Cumhurbaşkanlığı hükümet sistemine geçileceği, milletvekilleri artık bakan olamayacağı ve yerel seçimler de 2019’da yapılacağı için bu kez daha farklı bir işleyiş var. O yüzden üçlü senaryoya göre şekillendirmesi bekleniyor listeleri.
AK Parti’nin kadroları, Cumhur İttifakı’nın hukuku, Türkiye’nin ihtiyaçları ve menfaatleri… Bunlara dikkat kesiliyor Cumhurbaşkanı.
Erdoğan’ın yol arkadaşlarıyla ilgili tercihi önümüzdeki döneme dair bazı soruları da cevaplayacak. Mevcut bakanlardan liste dışı kalanların kurulacak yeni hükümette yeniden bakan ya da cumhurbaşkanı yardımcısı olarak atanma ihtimalleri var demektir. Veya belediye başkanı olma ihtimalleri. Erdoğan’ın bazı bakanları kritik büyükşehirlerde belediye başkanlığı için düşündüğü biliniyor çünkü.
7 binden fazla aday adaylığı başvurusu olmuştu AK Parti’ye. Cumhurbaşkanı Erdoğan’ın Başbakan Binali Yıldırım ve Seçim İşlerinden Sorumlu Başkan Yardımcısı Ahmet Sorgun ile yaptığı değerlendirmeler sonrasında dün 600 milletvekili adayının adı verildi YSK’ya.
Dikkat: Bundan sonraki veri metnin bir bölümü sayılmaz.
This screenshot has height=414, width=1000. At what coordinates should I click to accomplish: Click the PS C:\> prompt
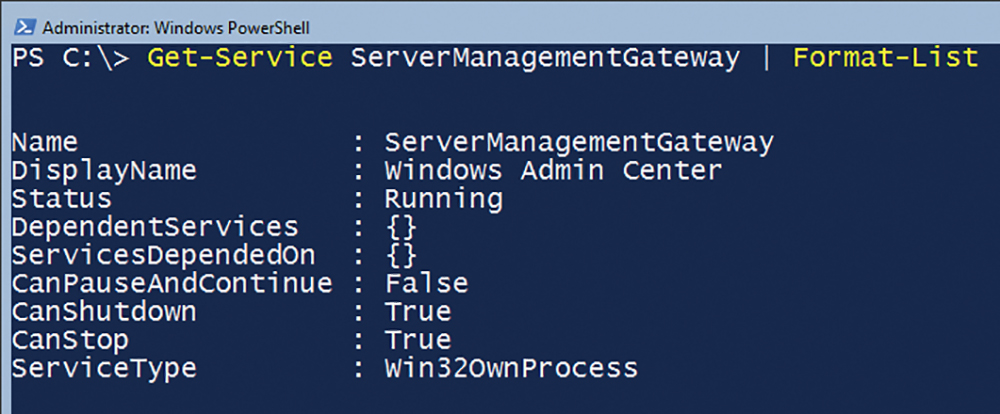coord(70,59)
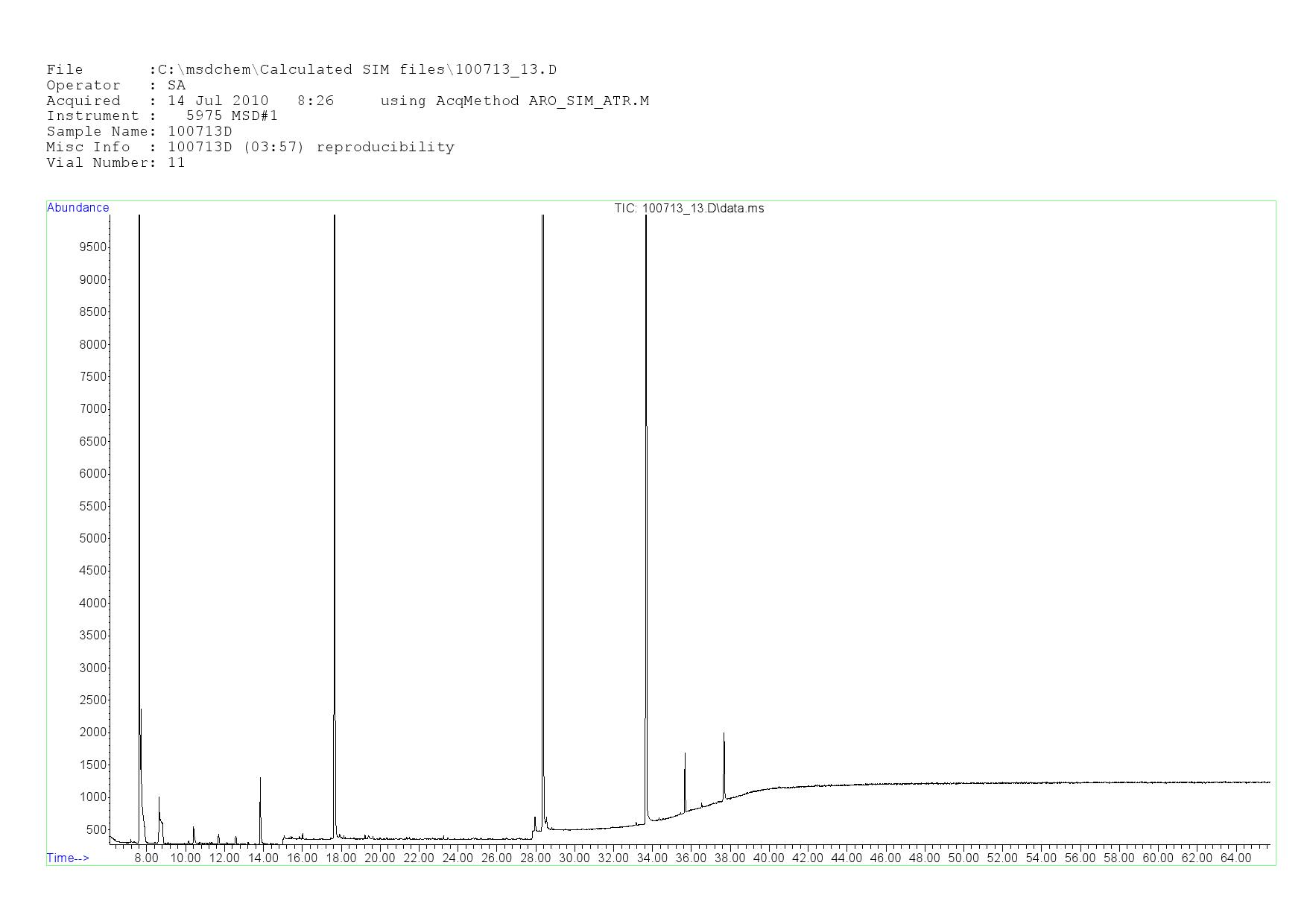Viewport: 1307px width, 924px height.
Task: Click the TIC: 100713_13.D\data.ms chart title
Action: (x=689, y=209)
Yaş ortalaması 44. 18 yaşında adaylar var. Kadın vekil adayı sayısı 126. Cumhur İttifakına destek verecek olan BBP’den 16 isim ise AK Parti listelerinde.
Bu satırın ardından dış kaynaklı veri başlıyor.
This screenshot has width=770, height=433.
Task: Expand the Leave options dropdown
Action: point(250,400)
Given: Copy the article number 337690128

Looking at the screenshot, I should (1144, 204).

Liste dışı kalan beş bakan var. Dördü -Mehmet Şimşek, Naci Ağbal, Nihat Zeybekçi ve Faruk Özlü- ekonomiden sorumlu bakanlar. Diğer bakan ise Ömer Çelik... Yeni kabinede yer alacaklar mı, yeni sistemin ilk kabinesi nasıl oluşacak vakti geldiğinde göreceğiz. Ama Başbakan Binali Yıldırım’ın İzmir’den 1. sıra aday gösterilmesi yeni dönem için önemli bir veri. Yıldırım’ın adının TBMM Başkanlığı için anıldığını söyleyelim.
Erdoğan bunca işi büyük bir siyasi beceriyle yaparken CHP’de çarşı karışmış vaziyette.
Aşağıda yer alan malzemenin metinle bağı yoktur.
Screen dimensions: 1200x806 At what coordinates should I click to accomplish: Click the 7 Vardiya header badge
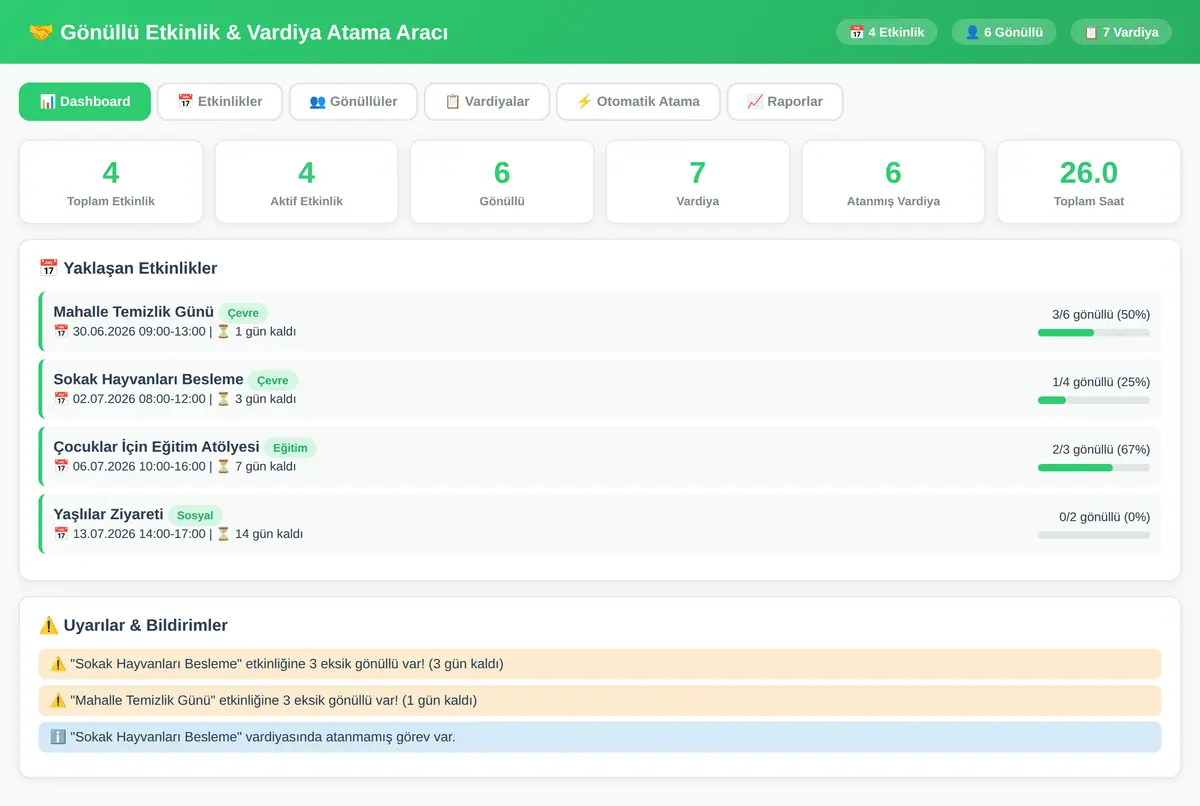coord(1120,32)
Kılıçdaroğlu uzun erimli oyun planını kurmuş vaziyette. Gül projesi çökünce mecbur kaldığı Muharrem İnce için ince bir hesap yaptı, Cumhurbaşkanı adayı ilan etti. Böylece en güçlü ve en ısrarcı rakibini sandığa gömecekti. İnce’nin 15-20 kişiden oluşan Meclis’teki grubunu liste dışı tutmak ise tabuta son çivi hükmünde.
Bunu anlayan İnce Bartın mitingini iptal edip soluğu genel merkezde aldı. Bahanesi ses kısıklığıydı. Bu kez asansöre binip yukarı çıkabilmiş olmalı ki mitingi yaptı. Üstelik “vekil listesini merkez yapar ama bakan listesini ben yapacağım” diye kükreyerek.
CHP’de kazan sadece İnce için kaynamıyor. Kılıçdaroğlu 19. Olağanüstü Tüzük Kurultayı’nda parti yönetimine muhalefet eden isimleri yeniden aday göstermedi. Mustafa Balbay, Barış Yarkadaş, İlhan Cihaner, Eren Erdem üstü çizilen isimlerden.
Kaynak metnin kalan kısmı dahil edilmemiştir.